The repeal of the death penalty in Nebraska last month was described by Andrea Lyon in the New York Daily News as a ‘Nixon-visits-Red-China moment’: in over 40 years no other conservative state has abolished the death penalty. Libertarian-minded conservatives formed a critical part of the vote in Nebraska, helping to oppose those who took the traditional Republican ‘tough on crime’ stance.
Nebraska’s difficulty in procuring the drugs for executions has given impetus to this alternative conservative view of the death penalty, thrusting its arguments center stage. Marc Hyden from Conservatives Concerned About the Death Penalty explains:
“[The death penalty is] not pro-life because it risks innocent life. It’s not fiscally responsible because it costs millions more dollars than life without parole… this is just another big government program that’s really dangerous and expensive but doesn’t achieve any of its goals.”
In Ohio – also conservative – concerns could well be even greater than in Nebraska.
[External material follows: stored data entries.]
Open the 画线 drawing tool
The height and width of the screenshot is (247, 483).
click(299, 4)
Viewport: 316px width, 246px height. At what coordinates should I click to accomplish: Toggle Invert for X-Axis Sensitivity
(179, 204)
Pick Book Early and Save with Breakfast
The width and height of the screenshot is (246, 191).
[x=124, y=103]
Ohio experienced the embarrassment of a botched execution last year (Dennis McGuire’s prolonged and apparently agonizing death when given an experimental drug combination); this precipitated Ohio’s current execution moratorium. The steady stream of exonerations from Ohio’s death row – 9 altogether, with 4 in the last 3 years – supports the worry that innocent people are being executed; Terry Collins, former Director of the Ohio Department of Correction and Rehabilitation, has admitted that this is statistically likely (at 2.45 of video clip).
The case of Jeffrey Wogenstahl, an Ohioan who has maintained his innocence steadfastly while on death row, should grab the attention of concerned conservatives. His case features the most common characteristics of wrongful homicide convictions: perjury/false accusation, official misconduct, false/misleading forensic evidence, and unconvincing eyewitness accounts. His trial was marked by what a judge later called ‘plain and plentiful’ prosecutorial misconduct*; and extensive, significant evidence was withheld from the jury. But because the lengthy appeals system reviews only legal processes, this patchwork of anomalies has been ignored: Jeff awaits execution next year. His case is a sorry example of how the state can get things wrong.
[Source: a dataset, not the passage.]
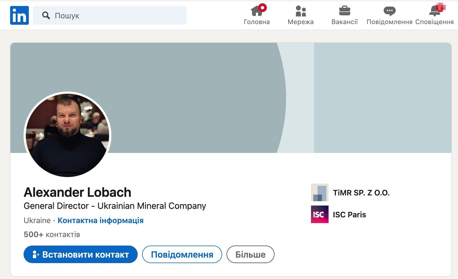Click Встановити контакт to connect
The width and height of the screenshot is (458, 279).
(80, 254)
Ironically, a quite different government mistake may yet provide Jeff with a new trial: incredibly, it seems that he was tried in the wrong state. With the murder location unknown, and the victim’s body discovered just across Ohio’s south-western border, Jeff’s murder trial should have been conducted in Indiana.
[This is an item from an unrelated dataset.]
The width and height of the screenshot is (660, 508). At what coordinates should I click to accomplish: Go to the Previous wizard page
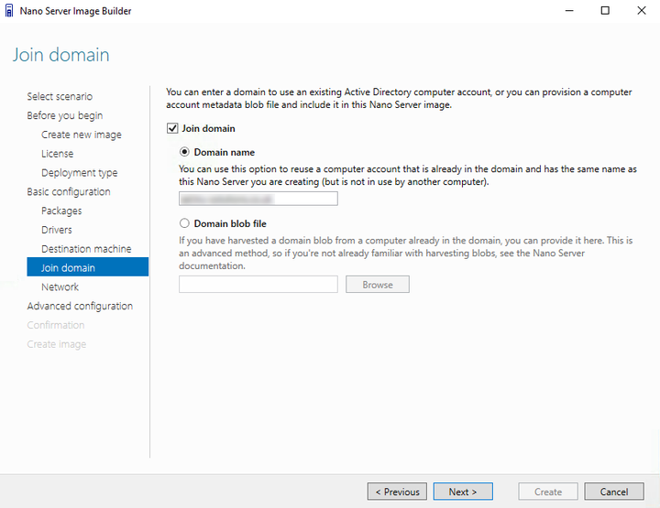pyautogui.click(x=397, y=492)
No doubt for Ohio this revelation will be yet another embarrassment; no doubt concerned conservatives will cite this as proof that the government’s death penalty program has failed. But for Jeff this particular mistake is welcome. He should be granted a new trial; and an effective defense lawyer should be able to finally lay bare the deadly errors that propelled Jeff onto death row 22 years ago.